_YOUR GOAL_. Restate exactly, and only, the lines from the one with "Given: Toggle italic formatting" through the end of the data, with both of those end lines kept. Drop any pictures.

Screenshot grounding data
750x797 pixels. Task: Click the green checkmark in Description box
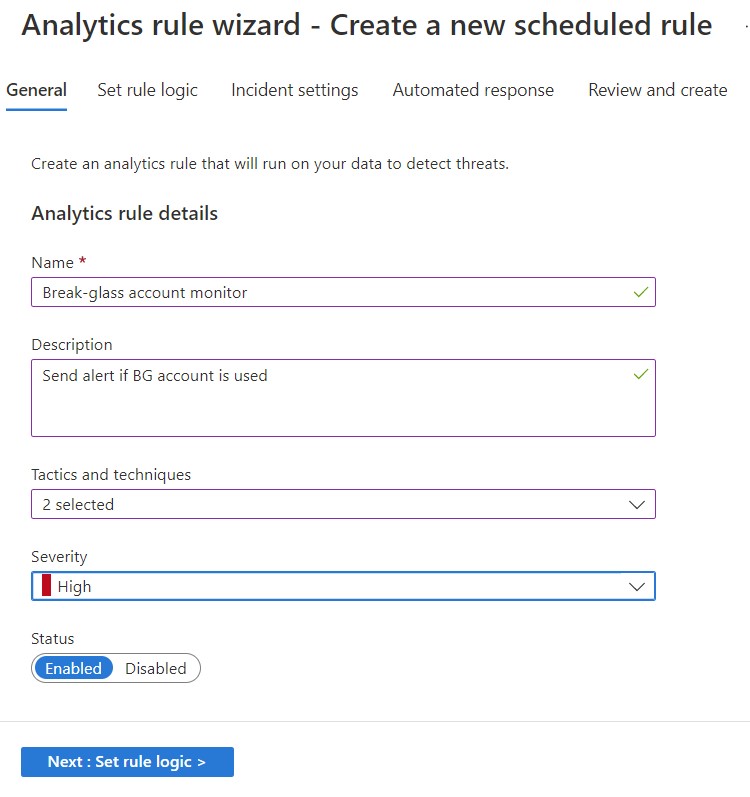click(640, 375)
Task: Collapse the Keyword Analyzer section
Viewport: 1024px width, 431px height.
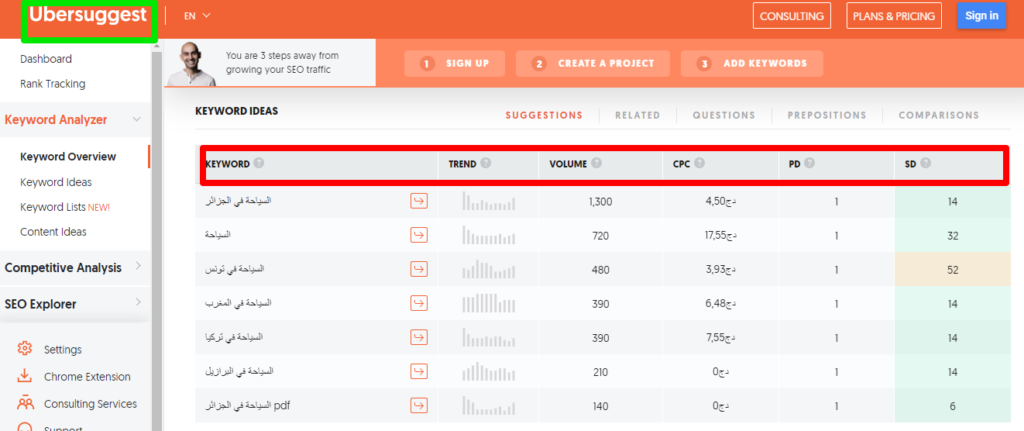Action: pyautogui.click(x=137, y=120)
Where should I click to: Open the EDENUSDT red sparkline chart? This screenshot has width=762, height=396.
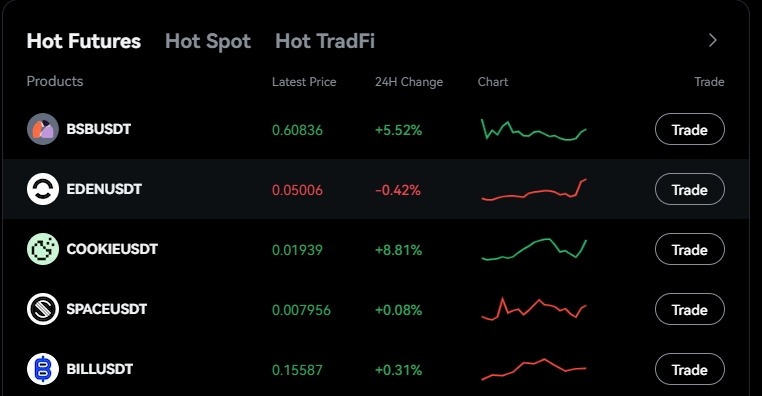coord(534,190)
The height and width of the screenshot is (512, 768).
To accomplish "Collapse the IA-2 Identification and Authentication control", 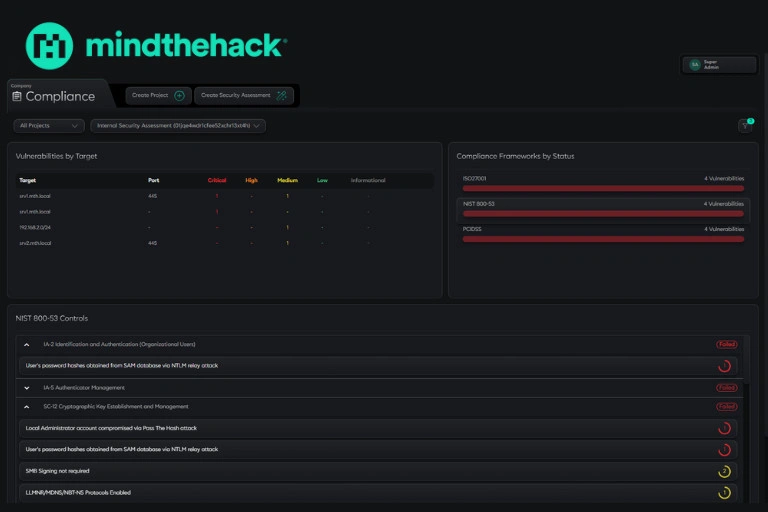I will point(26,344).
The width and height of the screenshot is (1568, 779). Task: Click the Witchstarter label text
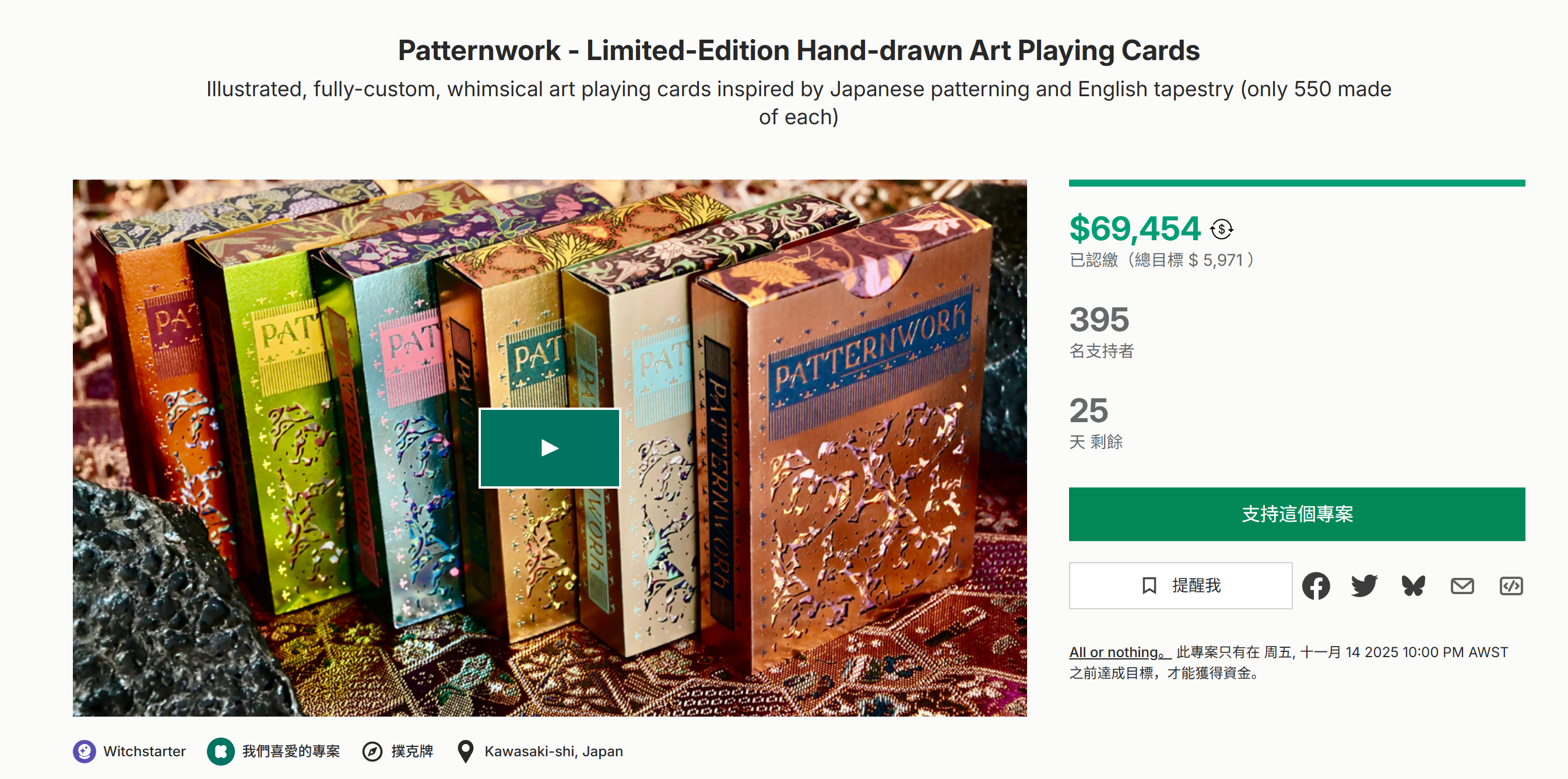click(x=144, y=751)
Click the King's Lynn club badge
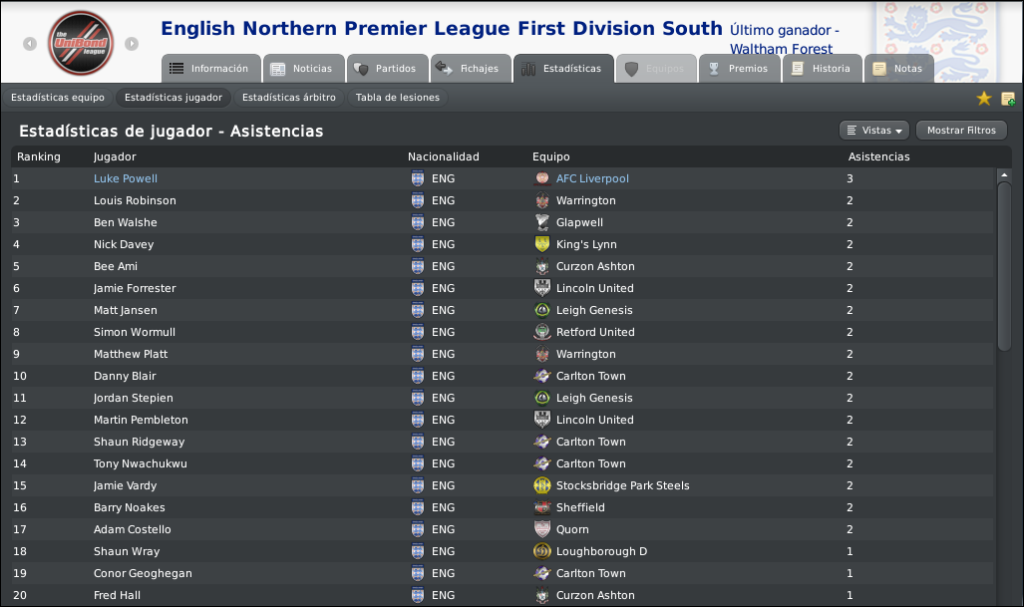Viewport: 1024px width, 607px height. pyautogui.click(x=542, y=244)
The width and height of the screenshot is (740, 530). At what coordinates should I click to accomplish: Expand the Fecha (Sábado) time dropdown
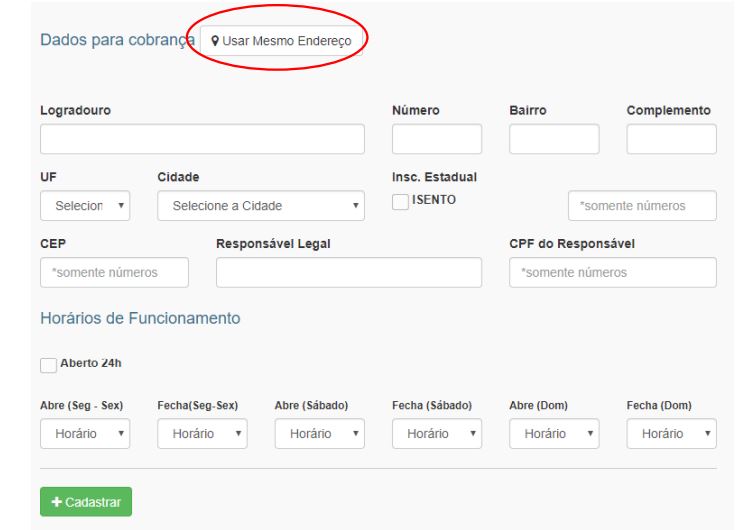pos(437,434)
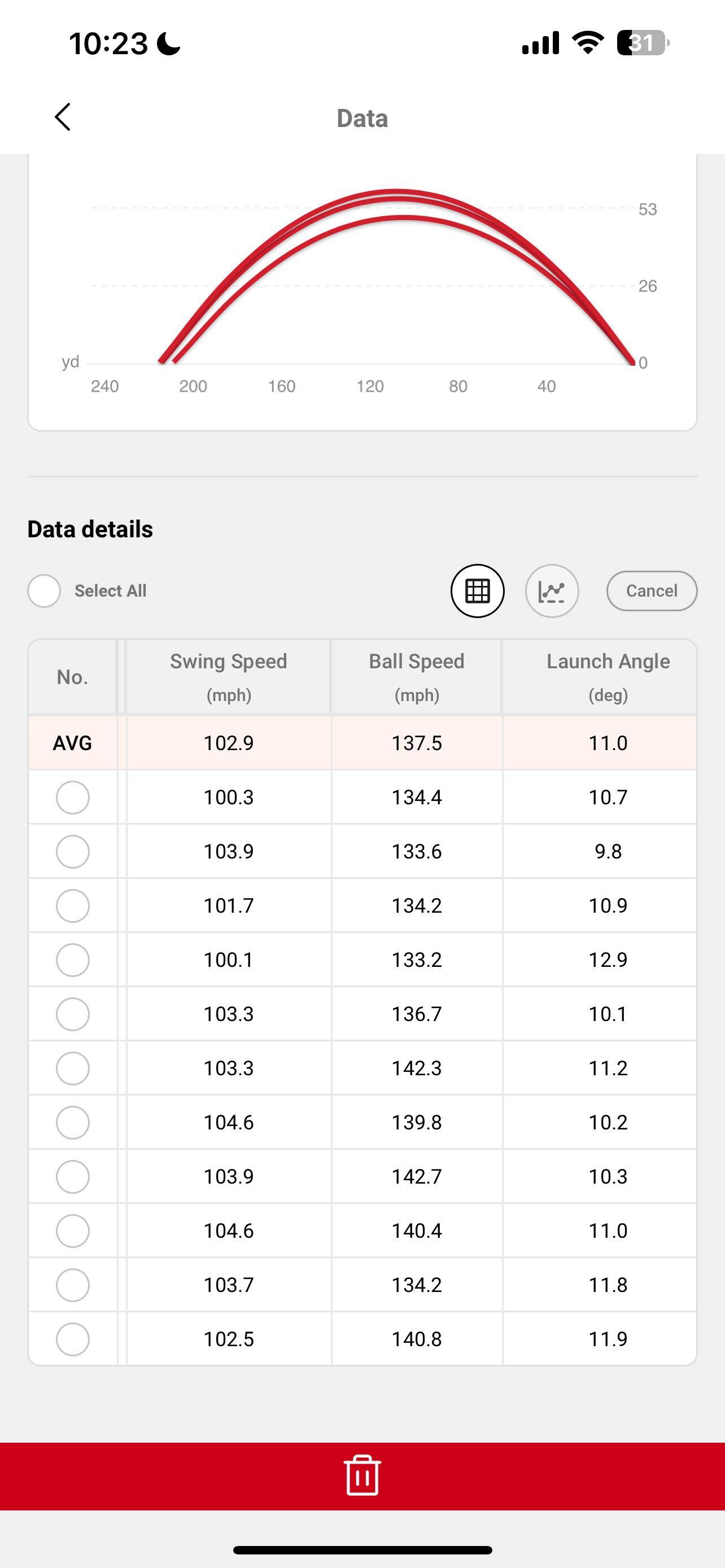
Task: Tap the battery indicator icon
Action: click(x=643, y=42)
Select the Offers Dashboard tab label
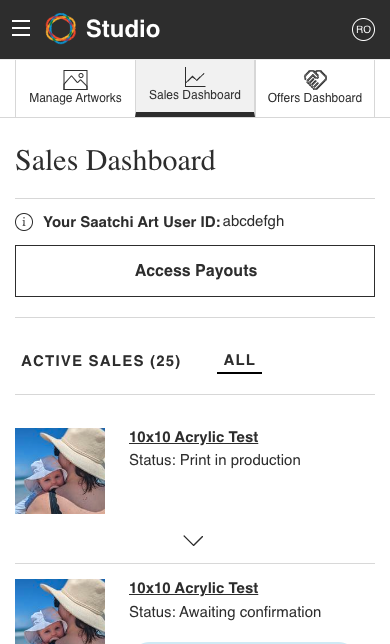 (315, 98)
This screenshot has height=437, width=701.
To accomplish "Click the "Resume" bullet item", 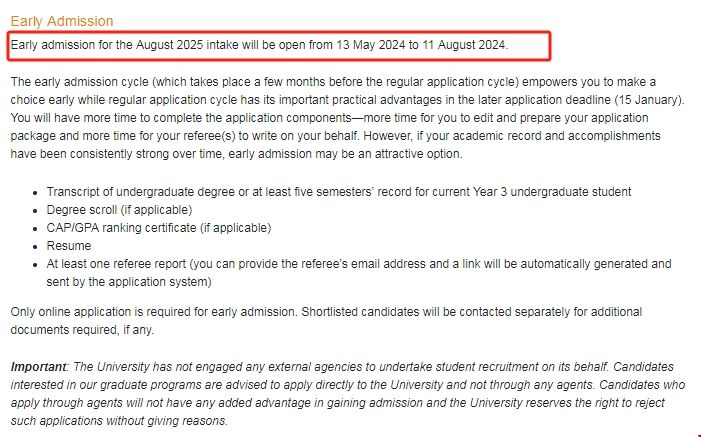I will (69, 245).
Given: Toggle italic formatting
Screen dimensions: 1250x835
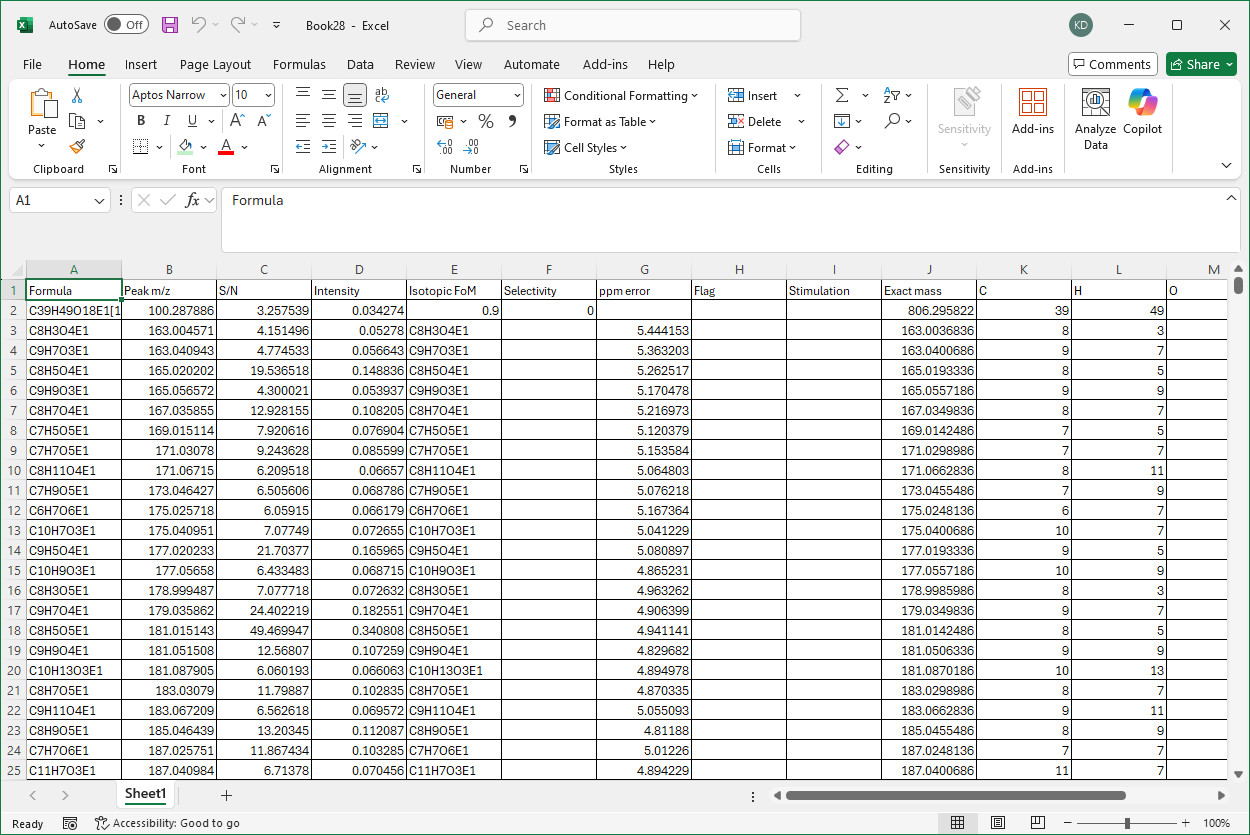Looking at the screenshot, I should point(166,120).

_OUTPUT OF THE EXERCISE_.
Given: Toggle italic formatting
Screen dimensions: 1250x835
Looking at the screenshot, I should point(166,120).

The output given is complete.